**Task prompt**
Exact copy, pictures excluded: set down only the lines from the one with "Task: Click the Green party bar" through the end of the entries, keeping both end lines.

::: Provided records :::

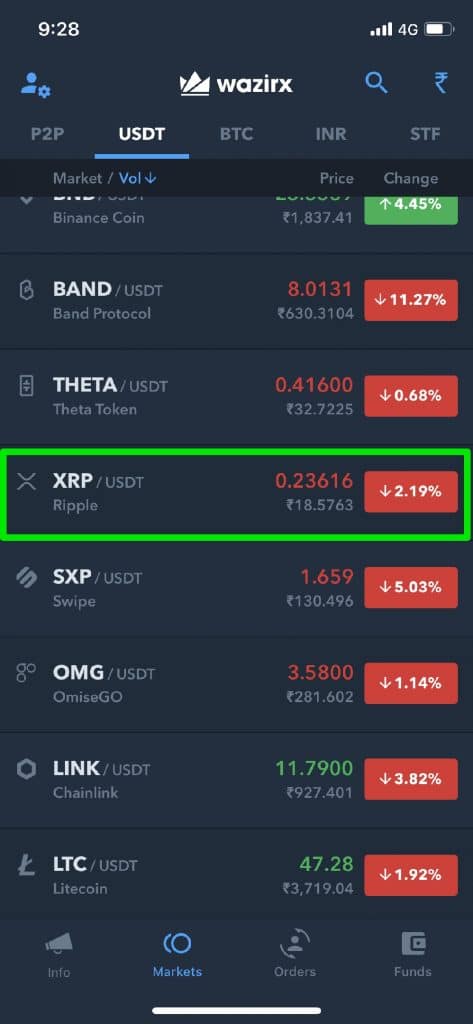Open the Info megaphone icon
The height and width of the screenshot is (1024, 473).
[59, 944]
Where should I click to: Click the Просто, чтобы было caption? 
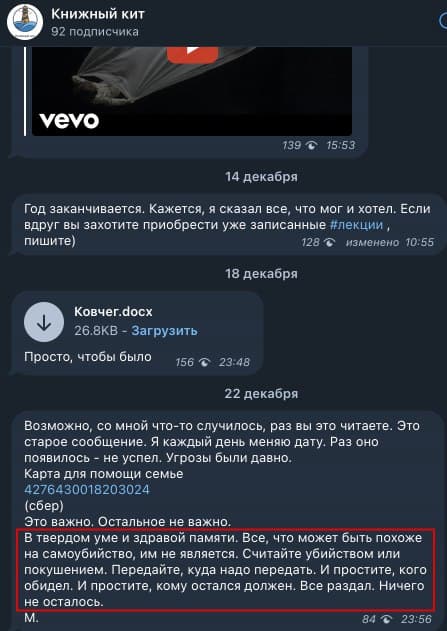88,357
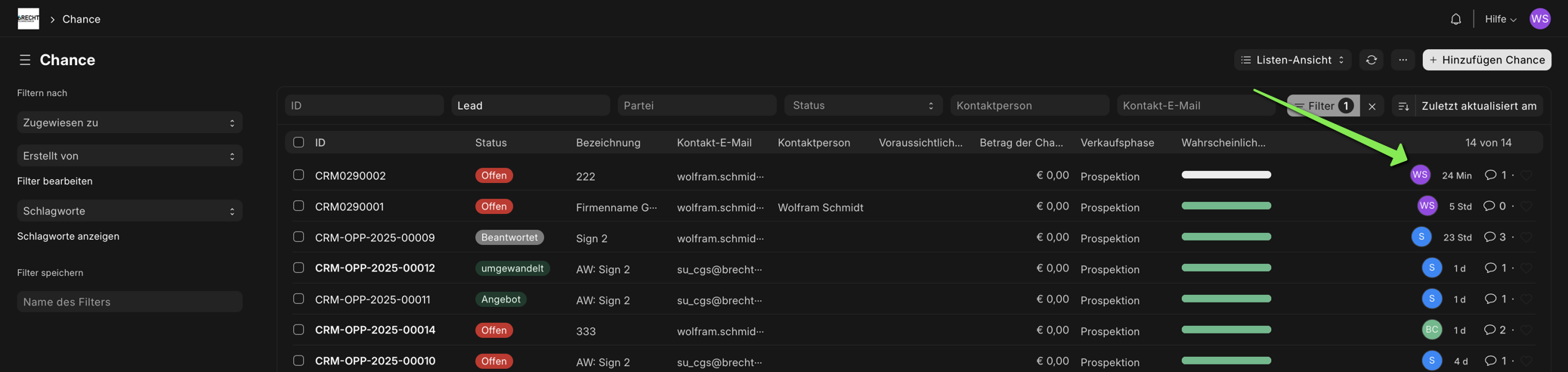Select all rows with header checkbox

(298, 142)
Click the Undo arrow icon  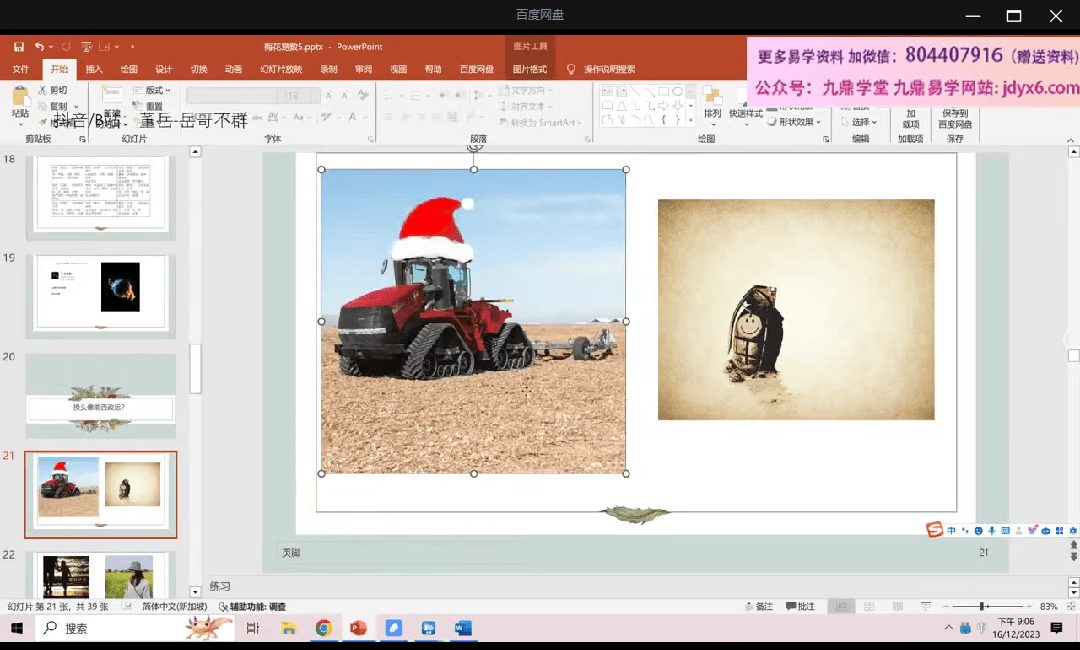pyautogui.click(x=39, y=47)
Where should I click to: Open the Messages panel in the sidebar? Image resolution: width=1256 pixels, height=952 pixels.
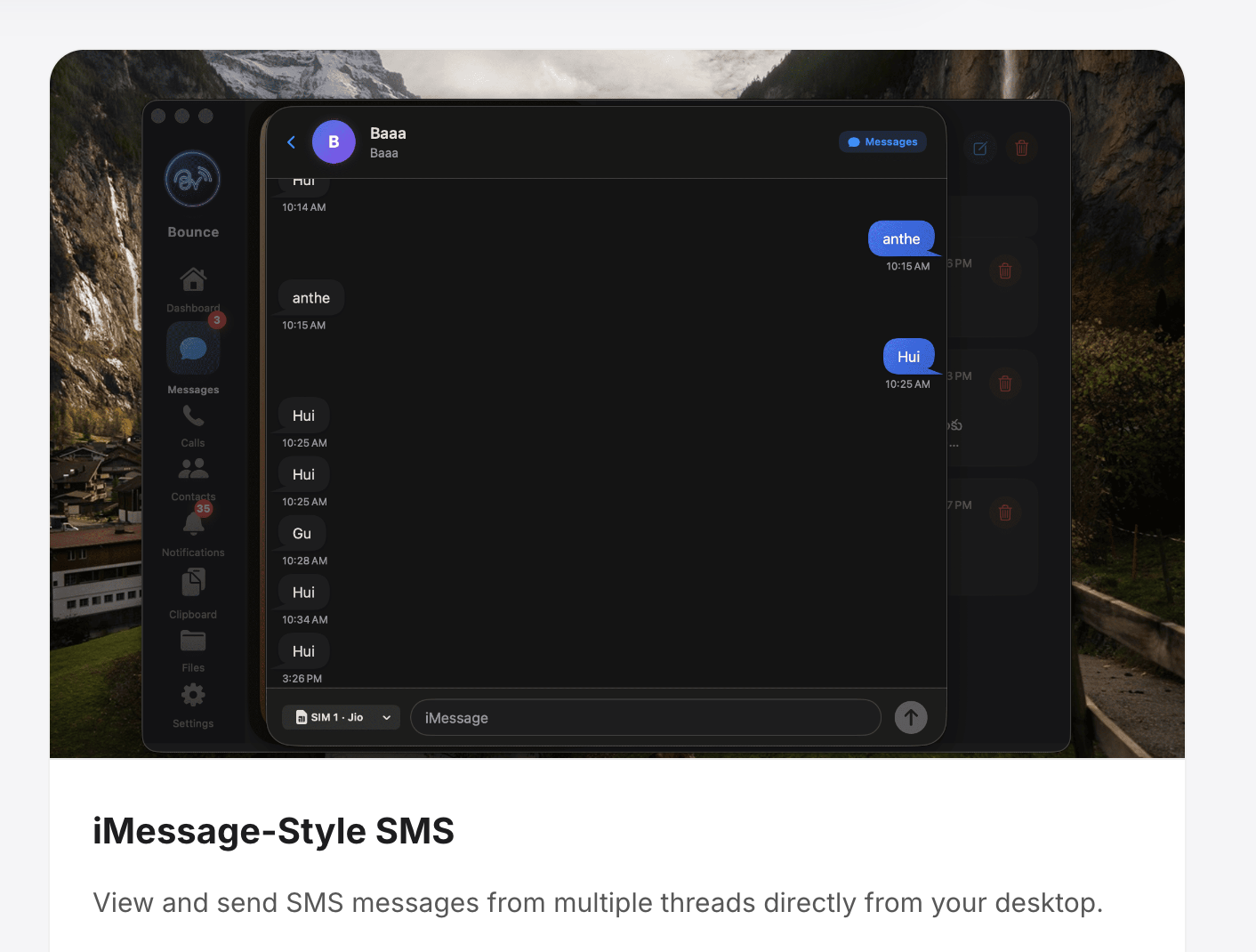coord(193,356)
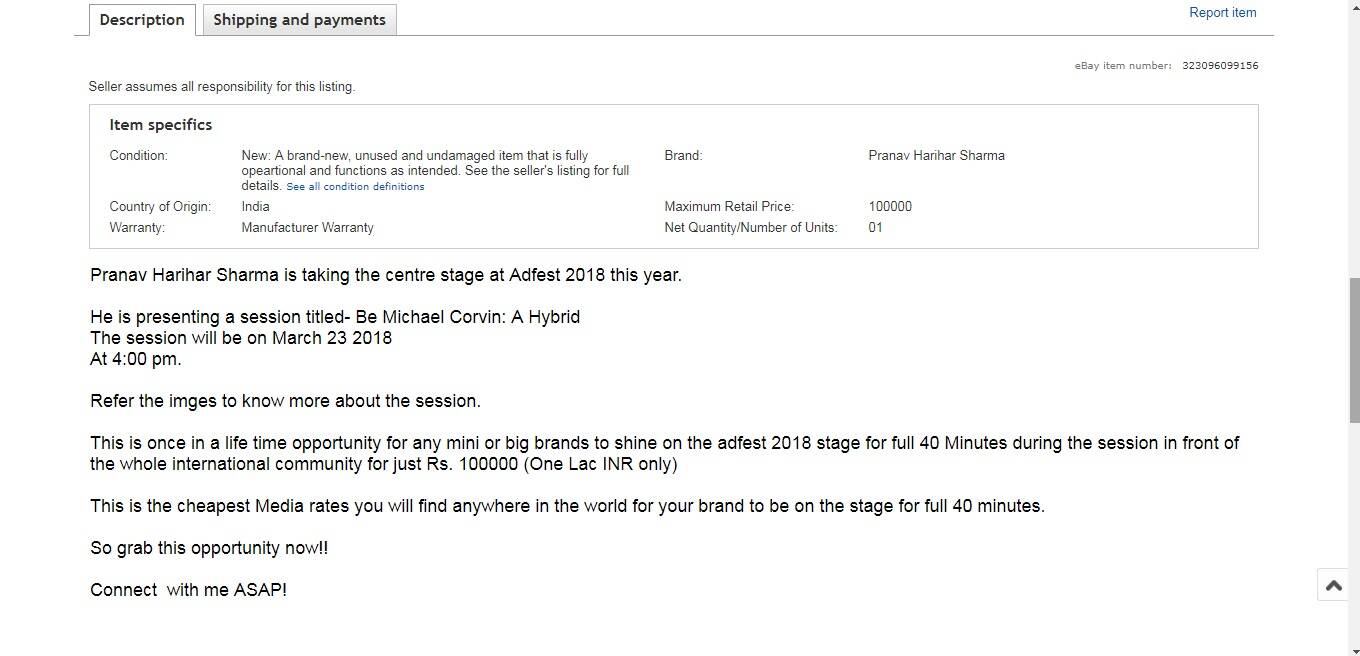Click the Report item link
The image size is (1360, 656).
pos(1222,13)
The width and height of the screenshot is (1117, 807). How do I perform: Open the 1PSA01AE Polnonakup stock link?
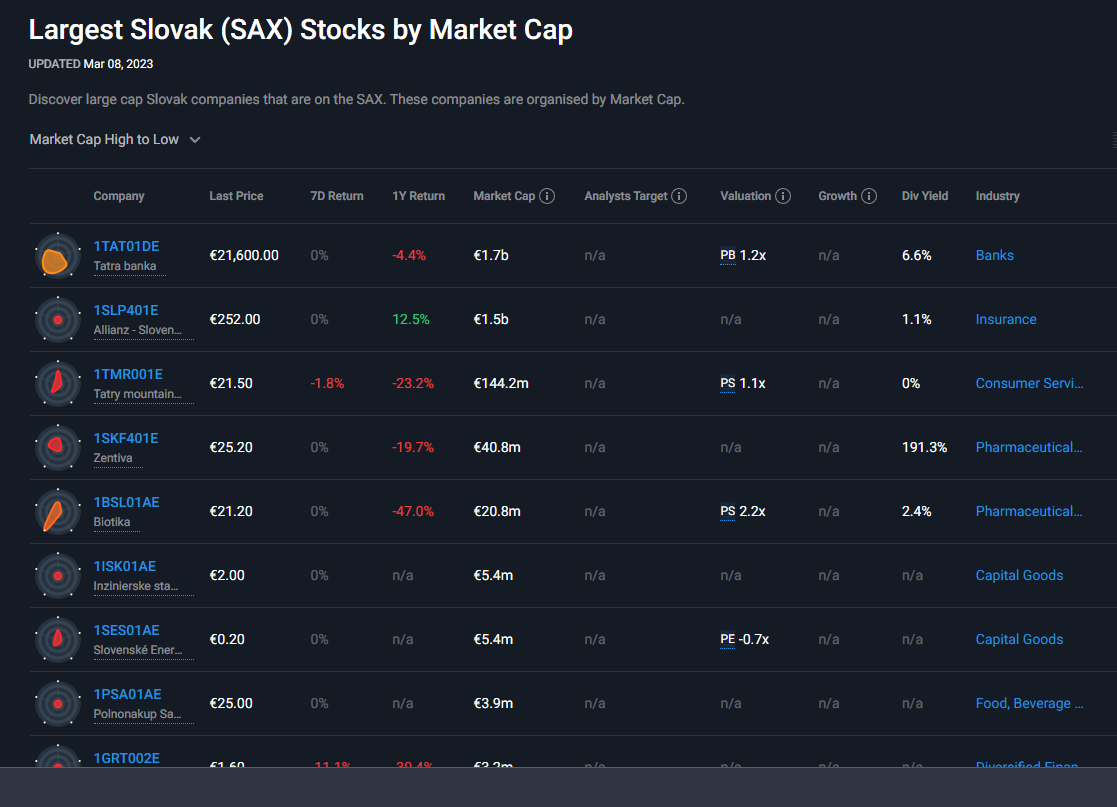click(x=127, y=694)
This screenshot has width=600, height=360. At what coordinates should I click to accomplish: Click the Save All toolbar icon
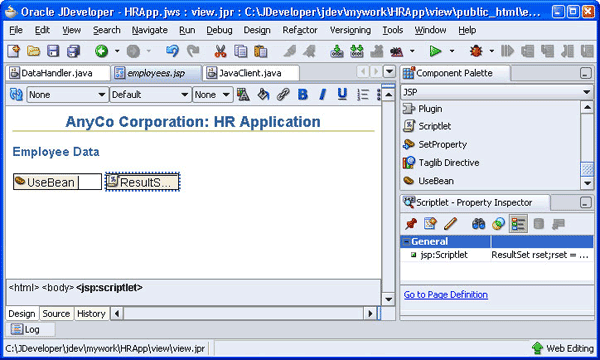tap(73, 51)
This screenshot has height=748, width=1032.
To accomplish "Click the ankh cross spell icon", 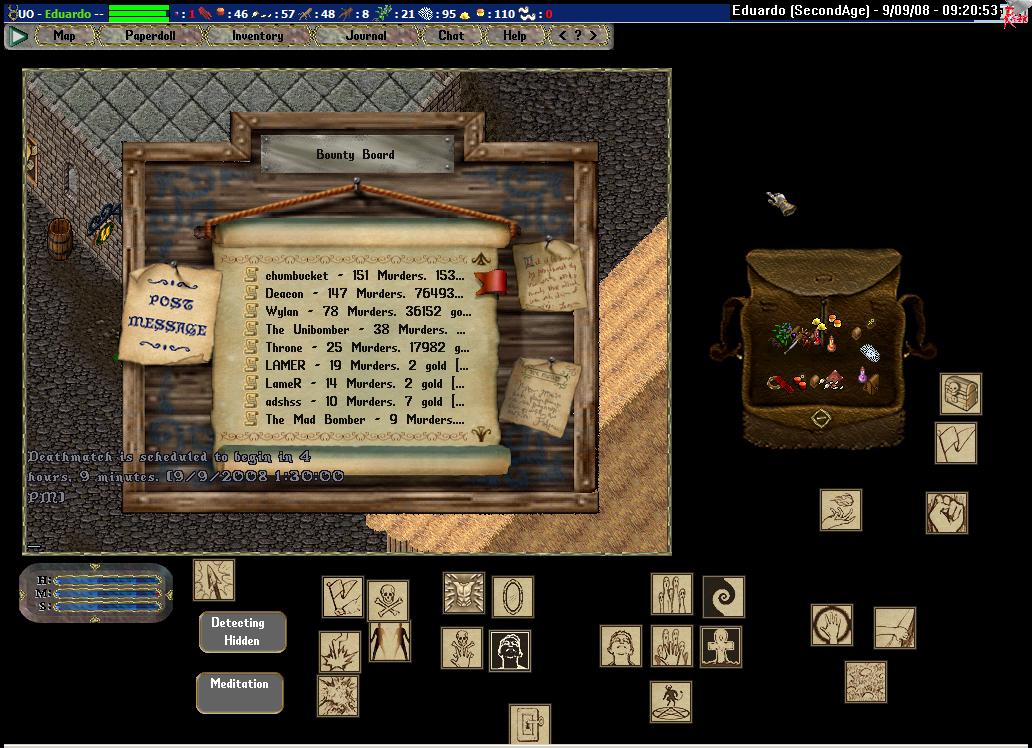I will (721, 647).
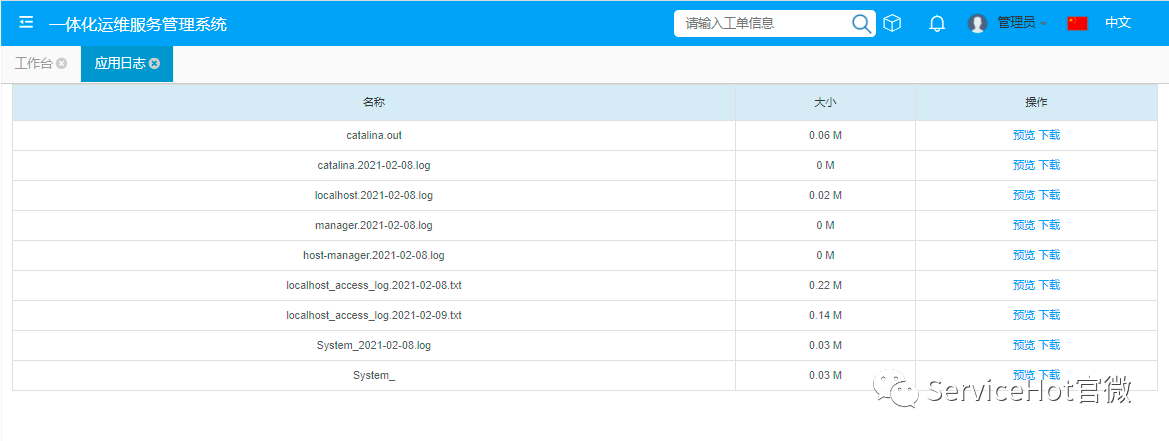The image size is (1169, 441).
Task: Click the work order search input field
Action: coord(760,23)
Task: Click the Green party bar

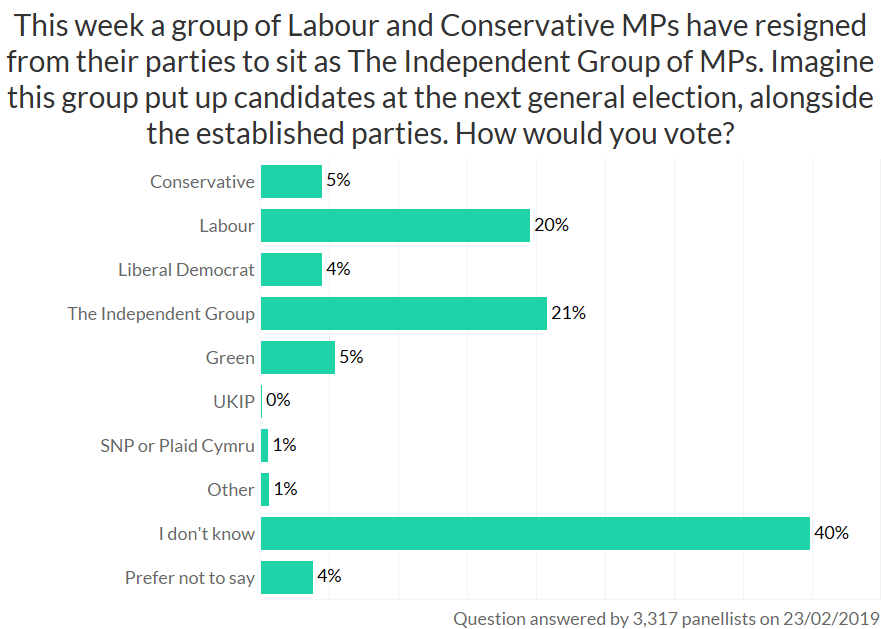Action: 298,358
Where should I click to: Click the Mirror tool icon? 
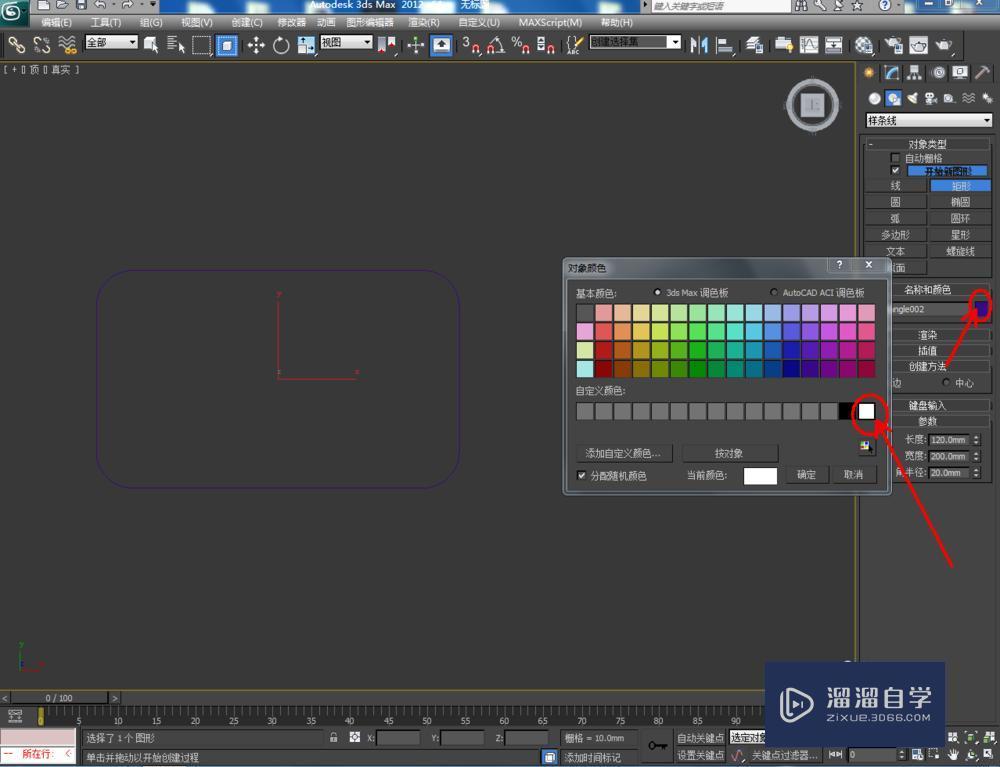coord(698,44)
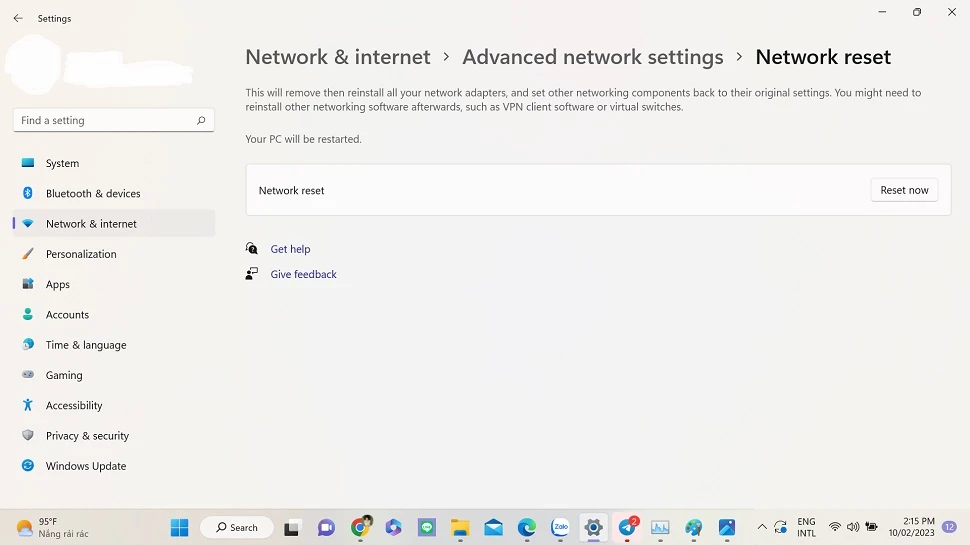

:::

**Answer for this exercise**
Task: Click the Green party bar

Action: 298,358
Where should I click to: Click the Mirror tool icon? 
coord(698,44)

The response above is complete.